We had goldfish and turtles that died. Of course, flies died in our house, too. My mother showed those flies no mercy. Then Raid came out and we sometimes got caught in the crossfire. I gathered up a baby bird fallen out of its nest when I was around 5. No other bird could be seen anywhere around. I fed the tiny bird, made it a nest in a box, and tried my best to nurture it so it would grow strong and I could release it to nature again. But in a few days it died. I was crushed. Around the same time, my grandfather died 700 miles away. I had known him, but I don’t remember him. My father left as soon as he could but he couldn’t get there soon enough to attend the funeral.

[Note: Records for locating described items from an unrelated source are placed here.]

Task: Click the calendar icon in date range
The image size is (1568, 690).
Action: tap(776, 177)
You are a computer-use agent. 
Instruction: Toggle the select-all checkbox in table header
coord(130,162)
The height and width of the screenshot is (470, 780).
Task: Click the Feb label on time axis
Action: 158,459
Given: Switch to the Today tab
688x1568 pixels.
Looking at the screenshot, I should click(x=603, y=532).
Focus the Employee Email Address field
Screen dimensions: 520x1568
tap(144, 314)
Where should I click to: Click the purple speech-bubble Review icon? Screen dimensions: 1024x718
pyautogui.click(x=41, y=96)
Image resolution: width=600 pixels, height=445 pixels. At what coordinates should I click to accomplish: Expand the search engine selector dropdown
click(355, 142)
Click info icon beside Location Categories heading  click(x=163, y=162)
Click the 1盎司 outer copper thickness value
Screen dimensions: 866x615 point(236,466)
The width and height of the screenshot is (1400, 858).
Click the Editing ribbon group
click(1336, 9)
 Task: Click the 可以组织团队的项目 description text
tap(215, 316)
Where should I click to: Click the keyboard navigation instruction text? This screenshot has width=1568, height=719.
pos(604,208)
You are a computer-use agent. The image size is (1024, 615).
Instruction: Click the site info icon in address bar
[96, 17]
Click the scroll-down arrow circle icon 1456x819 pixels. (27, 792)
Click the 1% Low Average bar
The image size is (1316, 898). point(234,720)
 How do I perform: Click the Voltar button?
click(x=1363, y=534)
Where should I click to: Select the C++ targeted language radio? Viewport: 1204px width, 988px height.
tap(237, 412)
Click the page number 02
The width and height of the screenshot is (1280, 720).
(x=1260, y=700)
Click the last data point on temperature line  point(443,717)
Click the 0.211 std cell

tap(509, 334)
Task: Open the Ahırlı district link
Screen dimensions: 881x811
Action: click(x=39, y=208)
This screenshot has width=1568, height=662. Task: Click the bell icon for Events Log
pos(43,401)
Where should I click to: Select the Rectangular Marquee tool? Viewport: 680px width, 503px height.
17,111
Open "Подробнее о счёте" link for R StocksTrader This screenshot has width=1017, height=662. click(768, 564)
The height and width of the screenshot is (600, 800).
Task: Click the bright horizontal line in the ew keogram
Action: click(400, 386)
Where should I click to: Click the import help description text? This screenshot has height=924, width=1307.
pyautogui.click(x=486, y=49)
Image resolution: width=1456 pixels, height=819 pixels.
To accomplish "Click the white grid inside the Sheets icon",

I must have been only three years old when I saw the movie Bambi. It was the most awful experience I had had and I cried. Bambi ran really fast with his mother to escape monstrous hunters and she told him to hide, then she disappeared. This movie was tailor made to torture little children. I felt as sad about Bambi losing his mother as if I had lost my own mother. Maybe that’s why I felt like not growing up for a couple of years after that. I remember being more clingy than I wanted to be in those years, acting young while I really wanted to grow up. Maybe I was still afraid of losing my mother and didn’t quite know it. Maybe my confidence in nurturing myself weakened with the defeat of nurturing the bird. I wonder…

I introduced my new book, The Enneagram of Death, at the International Enneagram Association conference last weekend. I think people are interested in having conversations about death, bringing it out of the shadows as much as possible, trying to spread healthy attitudes about a subject our culture tries to deny.

At the end of Bambi he becomes a hero by fighting off dogs and saving his girlfriend. Then he gets shot by Man while jumping over a ravine. Eventually he escapes a terrible fire and goes to an island to take refuge with the other animals. He stands watch on a hill while his girlfriend gives birth to twins and the “Great Prince” man slinks away.

Our heroes inspire us to accomplish things. to practice succeeding, and to feel strong by identifying with them. Any type can be a hero, but the Asserter has probably internalized the archetype of hero more than most types and might try harder than most to be one. The Perfectionist, the Achiever, the Questioner, and the Adventurer would be heroes if given the opportunity. The Helper would love to be a hero. So would the Romantic and even the Observer could be a hero, not to mention the Peace Seeker. We’d all like to be a hero but have different fantasies of our favorite context for our heroism.